One of the most important endeavors we have underway is our large PD GENEration study, designed to offer genetic testing and counseling to 15,000 people with PD. Our goal is to improve the care of people with PD by offering genetic testing, and we think it’s going to improve care by not only empowering people to learn more about their disease, and whether they have a genetic form of PD—recognizing that it’s only about 10% to 15% of people who will have a genetic mutation leading to their PD. We’re on the cusp of a precision medicine initiative within the PD field. Several large pharma companies have targeted therapies to individuals who may have a certain genetic mutation, but we’re not ready yet. Our goal is to be able to screen as many people with PD as possible so that they potentially could participate in these upcoming clinical trials, which could lead to better care for these individuals, ultimately, if any of these experimental therapies become approved by the FDA.
Right now, for a person with PD, if you do offer genetic testing and identify a genetic form of PD, it doesn’t yet inform clinical practice.
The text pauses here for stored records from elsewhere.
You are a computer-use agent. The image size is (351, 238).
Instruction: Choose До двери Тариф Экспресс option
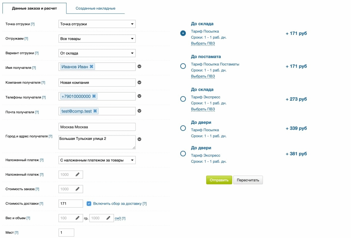[x=183, y=153]
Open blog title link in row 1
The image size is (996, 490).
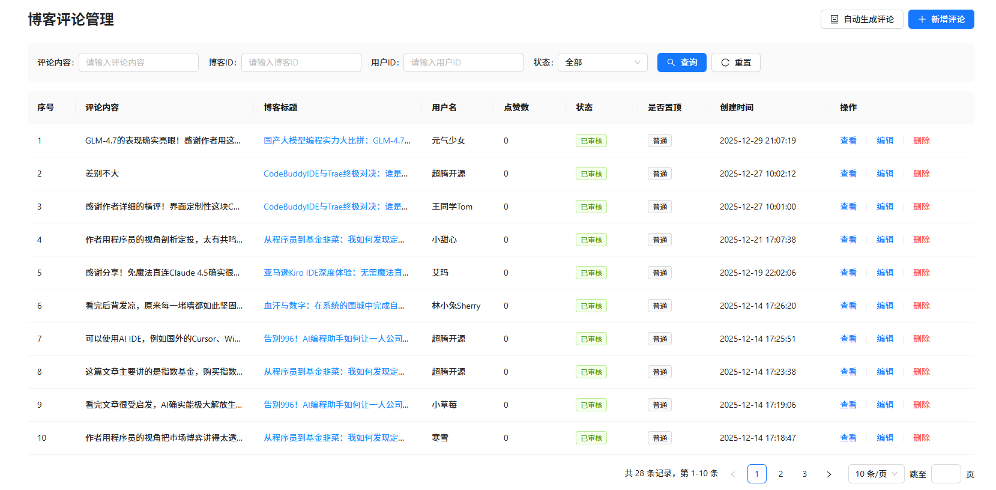click(x=337, y=141)
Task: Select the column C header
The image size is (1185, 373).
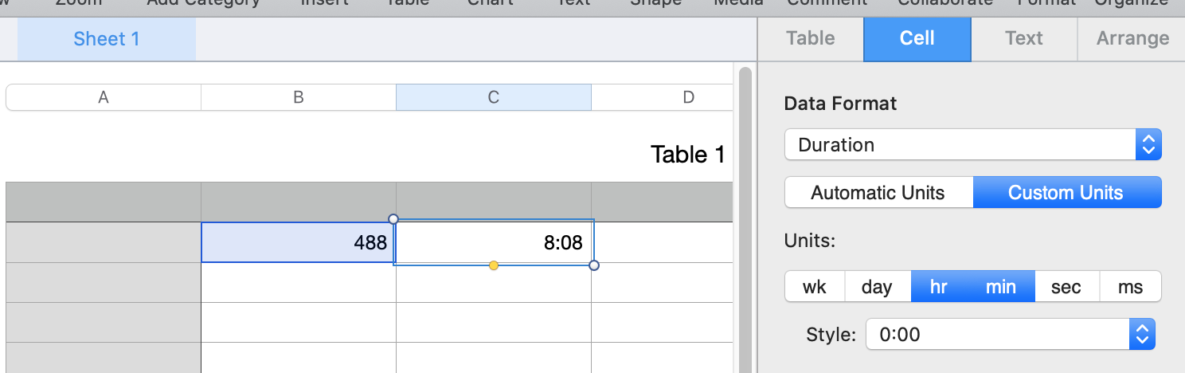Action: pyautogui.click(x=494, y=97)
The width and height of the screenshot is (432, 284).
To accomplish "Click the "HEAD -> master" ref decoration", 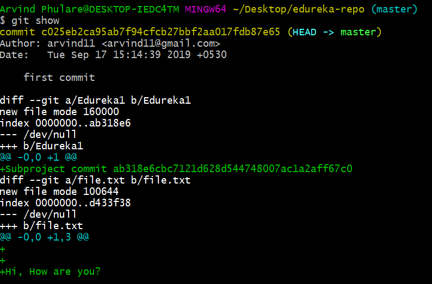I will click(337, 32).
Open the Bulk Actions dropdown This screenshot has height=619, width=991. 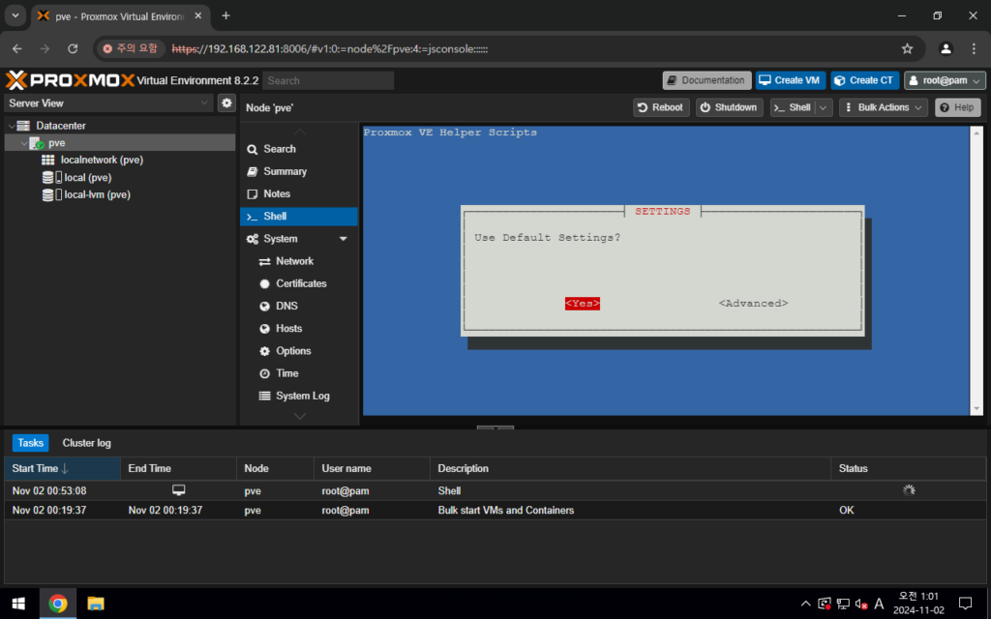click(883, 107)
We do our genetic testing in partnership with the clinicians so that they can be aware of their own patients within their practice who might have a genetic form of PD. Neurologists are smart individuals. They’re constantly looking to make connections and are very observant, so the more people we’re able to make aware of genetics and PD and clinical outcomes, I think the better off we’ll be as a community to make new discoveries that we hadn’t appreciated before about clinical outcomes, being able to, again, empower people with PD. The third thing, of course, is the pragmatic goal of trying to speed up clinical trials for targeted therapies for people with PD.